Nach dem Suizid ihrer Mutter bleibt Sasha mit einer unbändigen Wut zurück und erstellt eine Aufgabenliste, um nicht so zu werden wie sie.

Kritik

Mit seiner kantigen Heldin und inhaltlichen Ambition ist Sanna Lenkens zweiter Spielfilm eines dieser Projekte, die man unwillkürlich gut finden möchte - auch wenn sie es nicht leicht machen. Paradoxerweise liegt das gerade daran, dass die Regisseurin es nicht nur sich selbst, sondern auch dem Publikum viel zu einfach macht. Statt überholte Konzepte psychischer Normierung zu hinterfragen, zeigt ihre Tragikomödie wie bereits ihr mit dem Gläsernen Bären ausgezeichnetes Debüt My Skinny Sister lieber mit dem Finger.

Diesmal richten sich die latenten Schuldzuweisungen statt gegen die ältere Schwester der weiblichen Hauptfigur gegen deren Mutter. Die wurde wegen ihrer Depression und dem auf der Leinwand allein daraus resultierenden Freitod zum Kontravorbild für die 12-jährige Protagonistin. Sasha (Sigrid Johnson, Maria Wern) erstellt sogar eine To-Do-List, deren Punkte den drei Handlungskapiteln als Überschrift dienen. 1. Haare schneiden. Weil Filmprotagonistinnen radikale Veränderungen immer mit neuen Frisuren ausdrücken? Jedenfalls hagelt es Komplimente - und nicht nur dafür.

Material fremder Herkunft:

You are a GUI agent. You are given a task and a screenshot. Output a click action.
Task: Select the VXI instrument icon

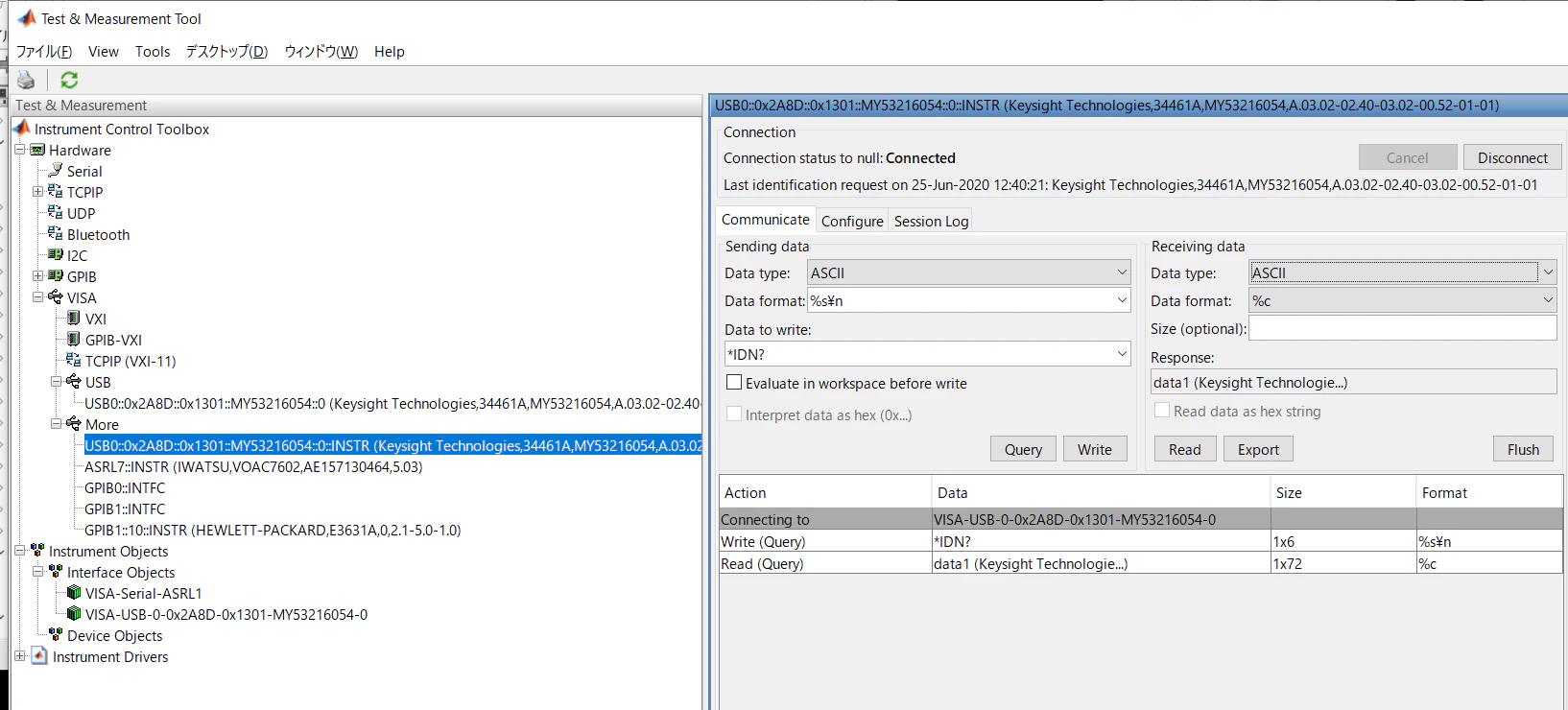tap(74, 319)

Die fast schon zu selbstbewusste Hauptfigur, deren Motivation, den trauernden Vater als Comedian zum Lachen zu bringen, wirkt eher wie eine Ausrede zur Egozentrik. Sashas Gedanken und Aktionen kreisen stets um sie selbst. Kritik von Freundes- und Familienkreis trifft auf zornigen Trotz. Die sich aufdrängende Frage, warum ihre Mutter nicht solche Unterstützung erfuhr, wird genauso wenig thematisiert wie der latente Ableismus der Story. Deren Pointe, dass Tragik ein toller Karrierekick ist, wirkt da zynisch passend.

Fazit

Die guten Intentionen, die Sanna Lenkens Verfilmung des gleichnamigen Kinderbuchs vor sich her trägt, untergräbt dessen vorurteilsbelasteter Umgang mit den Tabuthemen psychischer Leiden und Freitod. Beide Motive dienen mehr der Sentimentalität statt dramatischer Auseinandersetzung oder psychologischer Entwicklung. Indirekt bestätigt die handwerklich solide Inszenierung die destruktiven Dogmen von Verpflichtung zum Leben und Krankheit als persönlicher Schuld, die Vergebung bedarf. Die unter der fröhlich-bunten Fassade gärende Scheinheiligkeit erstickt frühzeitig jedes Lachen über die mäßigen Witze.